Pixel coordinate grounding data

##########

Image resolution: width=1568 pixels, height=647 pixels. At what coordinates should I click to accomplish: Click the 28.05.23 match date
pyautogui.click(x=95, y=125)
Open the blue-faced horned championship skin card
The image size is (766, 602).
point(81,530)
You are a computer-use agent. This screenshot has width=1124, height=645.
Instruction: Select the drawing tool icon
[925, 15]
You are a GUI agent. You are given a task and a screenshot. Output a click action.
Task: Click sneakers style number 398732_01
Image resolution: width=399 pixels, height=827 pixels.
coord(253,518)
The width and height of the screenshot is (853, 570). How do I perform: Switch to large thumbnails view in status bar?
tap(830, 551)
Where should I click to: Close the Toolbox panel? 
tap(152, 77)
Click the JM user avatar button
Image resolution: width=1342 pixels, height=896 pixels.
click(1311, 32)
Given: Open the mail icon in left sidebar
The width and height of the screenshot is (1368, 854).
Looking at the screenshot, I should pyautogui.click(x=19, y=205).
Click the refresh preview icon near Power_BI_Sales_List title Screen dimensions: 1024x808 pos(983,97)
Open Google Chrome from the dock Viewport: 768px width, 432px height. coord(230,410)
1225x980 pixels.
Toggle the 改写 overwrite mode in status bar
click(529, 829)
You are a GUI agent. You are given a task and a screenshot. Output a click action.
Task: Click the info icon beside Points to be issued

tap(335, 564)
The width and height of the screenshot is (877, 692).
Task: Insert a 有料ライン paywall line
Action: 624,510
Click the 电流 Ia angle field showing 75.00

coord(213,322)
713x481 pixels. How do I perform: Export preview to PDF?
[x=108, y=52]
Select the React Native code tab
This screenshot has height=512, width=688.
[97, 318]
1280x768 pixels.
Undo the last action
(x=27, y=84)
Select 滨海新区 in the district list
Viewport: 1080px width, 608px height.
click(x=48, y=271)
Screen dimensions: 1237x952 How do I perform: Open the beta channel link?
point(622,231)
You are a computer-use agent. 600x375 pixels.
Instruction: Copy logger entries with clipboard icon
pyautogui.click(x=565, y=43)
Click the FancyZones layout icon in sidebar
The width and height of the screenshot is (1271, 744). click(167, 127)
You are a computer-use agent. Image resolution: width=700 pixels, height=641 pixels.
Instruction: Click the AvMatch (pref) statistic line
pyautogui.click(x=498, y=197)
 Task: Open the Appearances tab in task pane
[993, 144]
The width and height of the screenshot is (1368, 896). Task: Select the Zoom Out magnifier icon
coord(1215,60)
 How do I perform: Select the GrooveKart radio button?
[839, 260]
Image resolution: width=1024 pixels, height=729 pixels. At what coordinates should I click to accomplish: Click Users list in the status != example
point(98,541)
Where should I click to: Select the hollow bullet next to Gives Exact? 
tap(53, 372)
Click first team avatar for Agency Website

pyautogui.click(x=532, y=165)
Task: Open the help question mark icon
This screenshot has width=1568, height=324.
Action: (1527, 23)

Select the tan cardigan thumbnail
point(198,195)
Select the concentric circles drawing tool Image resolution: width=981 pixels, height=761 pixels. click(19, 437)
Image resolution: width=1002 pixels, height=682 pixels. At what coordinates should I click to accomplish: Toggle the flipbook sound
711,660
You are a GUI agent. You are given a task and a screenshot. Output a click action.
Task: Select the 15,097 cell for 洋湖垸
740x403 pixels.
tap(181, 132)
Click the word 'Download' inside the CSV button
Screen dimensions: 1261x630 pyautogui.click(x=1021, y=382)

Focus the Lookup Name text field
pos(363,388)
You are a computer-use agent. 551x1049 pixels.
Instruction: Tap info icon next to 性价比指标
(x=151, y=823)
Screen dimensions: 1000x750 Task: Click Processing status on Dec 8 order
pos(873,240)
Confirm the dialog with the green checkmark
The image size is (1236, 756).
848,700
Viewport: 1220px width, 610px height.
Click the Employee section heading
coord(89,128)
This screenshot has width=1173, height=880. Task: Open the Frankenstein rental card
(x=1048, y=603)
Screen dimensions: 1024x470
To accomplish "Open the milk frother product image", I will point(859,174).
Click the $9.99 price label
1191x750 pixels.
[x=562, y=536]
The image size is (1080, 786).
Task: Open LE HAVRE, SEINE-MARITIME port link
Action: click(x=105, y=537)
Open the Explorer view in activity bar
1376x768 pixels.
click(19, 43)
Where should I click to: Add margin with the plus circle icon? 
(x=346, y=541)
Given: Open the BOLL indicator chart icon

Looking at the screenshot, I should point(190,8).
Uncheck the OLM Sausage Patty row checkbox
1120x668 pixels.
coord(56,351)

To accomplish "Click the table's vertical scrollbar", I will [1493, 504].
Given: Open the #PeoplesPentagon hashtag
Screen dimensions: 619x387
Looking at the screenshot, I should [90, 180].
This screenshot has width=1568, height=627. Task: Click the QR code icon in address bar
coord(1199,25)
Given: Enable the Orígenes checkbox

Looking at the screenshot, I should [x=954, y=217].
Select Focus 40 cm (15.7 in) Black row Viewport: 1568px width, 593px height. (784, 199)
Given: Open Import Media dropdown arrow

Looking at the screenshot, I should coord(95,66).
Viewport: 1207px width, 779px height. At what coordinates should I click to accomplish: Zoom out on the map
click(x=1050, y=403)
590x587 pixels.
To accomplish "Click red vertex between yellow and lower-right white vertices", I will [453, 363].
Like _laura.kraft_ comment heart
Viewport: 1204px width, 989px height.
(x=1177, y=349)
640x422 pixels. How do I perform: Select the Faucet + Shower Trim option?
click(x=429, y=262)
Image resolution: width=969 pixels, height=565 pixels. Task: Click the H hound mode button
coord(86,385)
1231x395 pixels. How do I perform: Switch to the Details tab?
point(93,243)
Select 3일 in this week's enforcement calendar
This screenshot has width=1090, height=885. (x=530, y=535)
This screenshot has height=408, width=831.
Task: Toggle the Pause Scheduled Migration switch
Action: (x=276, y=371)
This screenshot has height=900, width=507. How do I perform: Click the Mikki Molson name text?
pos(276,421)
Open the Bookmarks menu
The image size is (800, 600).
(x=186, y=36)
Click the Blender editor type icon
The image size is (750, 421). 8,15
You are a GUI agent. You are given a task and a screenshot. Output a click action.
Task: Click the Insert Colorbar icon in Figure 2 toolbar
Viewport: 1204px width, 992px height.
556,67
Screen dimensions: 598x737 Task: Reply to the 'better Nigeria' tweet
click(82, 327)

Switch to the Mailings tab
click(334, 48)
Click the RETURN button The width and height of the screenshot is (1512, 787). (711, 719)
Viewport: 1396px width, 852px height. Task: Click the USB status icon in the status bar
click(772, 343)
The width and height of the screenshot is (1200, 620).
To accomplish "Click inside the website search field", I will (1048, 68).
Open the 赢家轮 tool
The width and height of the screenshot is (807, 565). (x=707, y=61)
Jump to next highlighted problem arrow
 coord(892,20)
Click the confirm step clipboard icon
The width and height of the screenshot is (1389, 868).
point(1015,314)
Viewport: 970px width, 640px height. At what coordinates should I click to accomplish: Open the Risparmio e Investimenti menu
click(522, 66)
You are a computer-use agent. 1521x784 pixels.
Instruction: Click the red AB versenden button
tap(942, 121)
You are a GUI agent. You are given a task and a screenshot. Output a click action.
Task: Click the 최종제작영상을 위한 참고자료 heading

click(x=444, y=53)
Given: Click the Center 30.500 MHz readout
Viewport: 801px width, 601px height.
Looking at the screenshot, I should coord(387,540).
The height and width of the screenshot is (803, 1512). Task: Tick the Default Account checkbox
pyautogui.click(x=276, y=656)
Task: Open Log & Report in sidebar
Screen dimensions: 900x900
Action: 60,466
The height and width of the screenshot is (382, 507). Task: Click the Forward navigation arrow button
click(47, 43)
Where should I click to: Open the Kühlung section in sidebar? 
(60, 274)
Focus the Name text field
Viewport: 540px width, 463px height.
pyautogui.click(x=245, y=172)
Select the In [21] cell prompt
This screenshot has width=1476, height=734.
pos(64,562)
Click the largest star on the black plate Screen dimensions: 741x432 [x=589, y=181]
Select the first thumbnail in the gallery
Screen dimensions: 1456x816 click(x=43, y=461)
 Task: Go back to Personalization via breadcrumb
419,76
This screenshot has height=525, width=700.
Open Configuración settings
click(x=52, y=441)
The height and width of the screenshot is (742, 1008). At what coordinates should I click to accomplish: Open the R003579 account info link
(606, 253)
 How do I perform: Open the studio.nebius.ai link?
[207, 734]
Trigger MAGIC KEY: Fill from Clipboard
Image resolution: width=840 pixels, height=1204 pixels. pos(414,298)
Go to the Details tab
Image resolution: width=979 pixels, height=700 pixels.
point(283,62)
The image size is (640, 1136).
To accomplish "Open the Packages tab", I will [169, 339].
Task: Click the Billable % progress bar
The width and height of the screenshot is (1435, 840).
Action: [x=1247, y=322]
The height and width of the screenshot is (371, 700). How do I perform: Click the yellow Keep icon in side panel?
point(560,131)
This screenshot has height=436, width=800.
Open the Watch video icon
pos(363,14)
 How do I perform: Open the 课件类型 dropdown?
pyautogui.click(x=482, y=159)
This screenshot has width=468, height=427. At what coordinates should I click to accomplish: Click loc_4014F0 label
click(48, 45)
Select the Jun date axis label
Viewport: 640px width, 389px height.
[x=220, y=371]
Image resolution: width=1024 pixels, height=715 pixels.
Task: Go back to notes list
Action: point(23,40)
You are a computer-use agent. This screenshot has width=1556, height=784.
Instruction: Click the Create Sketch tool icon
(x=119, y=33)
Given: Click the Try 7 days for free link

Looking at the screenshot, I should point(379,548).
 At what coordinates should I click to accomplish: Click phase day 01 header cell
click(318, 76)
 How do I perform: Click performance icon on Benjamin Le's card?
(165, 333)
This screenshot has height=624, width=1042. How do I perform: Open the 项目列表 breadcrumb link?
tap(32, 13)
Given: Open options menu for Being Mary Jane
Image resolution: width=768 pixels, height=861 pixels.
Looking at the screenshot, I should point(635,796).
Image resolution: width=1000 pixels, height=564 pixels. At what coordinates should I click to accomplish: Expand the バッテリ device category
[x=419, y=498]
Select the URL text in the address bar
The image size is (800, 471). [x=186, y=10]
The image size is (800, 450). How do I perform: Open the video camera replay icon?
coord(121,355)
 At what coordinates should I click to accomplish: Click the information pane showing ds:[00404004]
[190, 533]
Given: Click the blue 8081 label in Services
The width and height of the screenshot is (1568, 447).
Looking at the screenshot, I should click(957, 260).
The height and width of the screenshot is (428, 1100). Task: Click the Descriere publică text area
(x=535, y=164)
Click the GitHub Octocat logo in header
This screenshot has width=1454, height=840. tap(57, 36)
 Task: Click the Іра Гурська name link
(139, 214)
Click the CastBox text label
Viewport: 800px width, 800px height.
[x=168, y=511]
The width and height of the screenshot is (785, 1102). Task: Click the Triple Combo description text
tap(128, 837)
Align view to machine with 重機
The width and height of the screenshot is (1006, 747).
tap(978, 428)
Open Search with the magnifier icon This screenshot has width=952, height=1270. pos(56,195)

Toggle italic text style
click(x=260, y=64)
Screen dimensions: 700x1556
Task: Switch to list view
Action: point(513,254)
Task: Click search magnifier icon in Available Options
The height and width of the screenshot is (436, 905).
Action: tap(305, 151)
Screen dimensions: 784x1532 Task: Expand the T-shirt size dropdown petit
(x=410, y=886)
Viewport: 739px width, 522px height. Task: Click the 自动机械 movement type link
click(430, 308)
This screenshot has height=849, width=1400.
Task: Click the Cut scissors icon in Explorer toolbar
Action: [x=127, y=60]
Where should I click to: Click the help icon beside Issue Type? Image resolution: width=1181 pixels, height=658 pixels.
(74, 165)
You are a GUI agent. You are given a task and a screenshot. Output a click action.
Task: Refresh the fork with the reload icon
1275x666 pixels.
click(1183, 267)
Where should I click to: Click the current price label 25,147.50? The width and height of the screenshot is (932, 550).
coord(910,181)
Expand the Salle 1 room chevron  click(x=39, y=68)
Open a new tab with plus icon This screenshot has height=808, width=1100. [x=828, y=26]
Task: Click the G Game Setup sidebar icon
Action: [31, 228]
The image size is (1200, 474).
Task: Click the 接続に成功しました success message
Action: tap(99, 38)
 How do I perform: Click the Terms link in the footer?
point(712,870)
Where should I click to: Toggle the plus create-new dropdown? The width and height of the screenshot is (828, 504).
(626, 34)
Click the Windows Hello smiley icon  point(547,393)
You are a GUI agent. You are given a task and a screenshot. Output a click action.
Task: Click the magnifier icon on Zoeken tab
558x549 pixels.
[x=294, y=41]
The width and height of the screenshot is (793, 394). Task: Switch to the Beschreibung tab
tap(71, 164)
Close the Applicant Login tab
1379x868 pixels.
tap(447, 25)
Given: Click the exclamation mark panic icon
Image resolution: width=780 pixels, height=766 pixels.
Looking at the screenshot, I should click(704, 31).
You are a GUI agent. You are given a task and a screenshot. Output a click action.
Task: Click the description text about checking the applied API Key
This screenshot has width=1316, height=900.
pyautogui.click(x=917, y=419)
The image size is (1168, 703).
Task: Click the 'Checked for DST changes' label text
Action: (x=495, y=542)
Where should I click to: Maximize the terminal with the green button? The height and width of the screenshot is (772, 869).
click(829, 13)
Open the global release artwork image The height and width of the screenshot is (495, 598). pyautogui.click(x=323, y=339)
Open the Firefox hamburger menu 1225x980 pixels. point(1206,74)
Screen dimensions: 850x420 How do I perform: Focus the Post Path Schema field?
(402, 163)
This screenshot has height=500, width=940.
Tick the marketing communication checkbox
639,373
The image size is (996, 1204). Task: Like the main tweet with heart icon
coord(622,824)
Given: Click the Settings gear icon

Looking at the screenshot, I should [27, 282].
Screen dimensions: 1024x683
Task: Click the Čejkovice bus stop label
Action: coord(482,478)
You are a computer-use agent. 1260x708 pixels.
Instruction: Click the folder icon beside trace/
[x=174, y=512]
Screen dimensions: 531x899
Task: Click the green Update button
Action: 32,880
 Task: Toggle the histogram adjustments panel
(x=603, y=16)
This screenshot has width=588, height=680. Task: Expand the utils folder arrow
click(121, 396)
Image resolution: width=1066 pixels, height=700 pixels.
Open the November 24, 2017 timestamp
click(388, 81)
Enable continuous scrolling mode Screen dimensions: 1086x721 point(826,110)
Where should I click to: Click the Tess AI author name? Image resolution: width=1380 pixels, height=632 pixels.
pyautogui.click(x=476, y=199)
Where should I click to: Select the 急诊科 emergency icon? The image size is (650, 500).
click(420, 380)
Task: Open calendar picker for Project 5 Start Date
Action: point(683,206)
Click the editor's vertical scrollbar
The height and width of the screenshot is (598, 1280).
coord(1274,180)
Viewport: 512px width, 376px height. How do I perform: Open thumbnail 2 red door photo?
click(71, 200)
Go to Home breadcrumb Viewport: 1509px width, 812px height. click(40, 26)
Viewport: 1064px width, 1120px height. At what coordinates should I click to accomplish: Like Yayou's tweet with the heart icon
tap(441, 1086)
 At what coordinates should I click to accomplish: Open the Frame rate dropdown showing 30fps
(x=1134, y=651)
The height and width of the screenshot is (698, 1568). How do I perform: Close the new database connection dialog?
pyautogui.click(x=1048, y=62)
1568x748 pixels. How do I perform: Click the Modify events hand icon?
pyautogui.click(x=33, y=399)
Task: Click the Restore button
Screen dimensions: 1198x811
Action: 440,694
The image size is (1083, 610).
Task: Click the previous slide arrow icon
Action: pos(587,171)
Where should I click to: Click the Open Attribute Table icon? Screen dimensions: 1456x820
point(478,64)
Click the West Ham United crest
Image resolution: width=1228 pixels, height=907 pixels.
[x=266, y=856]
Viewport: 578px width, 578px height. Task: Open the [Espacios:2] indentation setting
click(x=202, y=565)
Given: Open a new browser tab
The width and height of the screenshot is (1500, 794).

##########

» **Task directions**: Each line in the records above that contains the word "computer" must be copied.

» **Solution below**:
You are a computer-use agent. This screenshot has width=1124, height=645.
You are a computer-use agent. 600x375 pixels.
You are a computer-use agent. Image resolution: width=700 pixels, height=641 pixels.
You are a computer-use agent. 551x1049 pixels.
You are a computer-use agent. 1521x784 pixels.
You are a computer-use agent. This screenshot has width=1556, height=784.
You are a computer-use agent. 1260x708 pixels.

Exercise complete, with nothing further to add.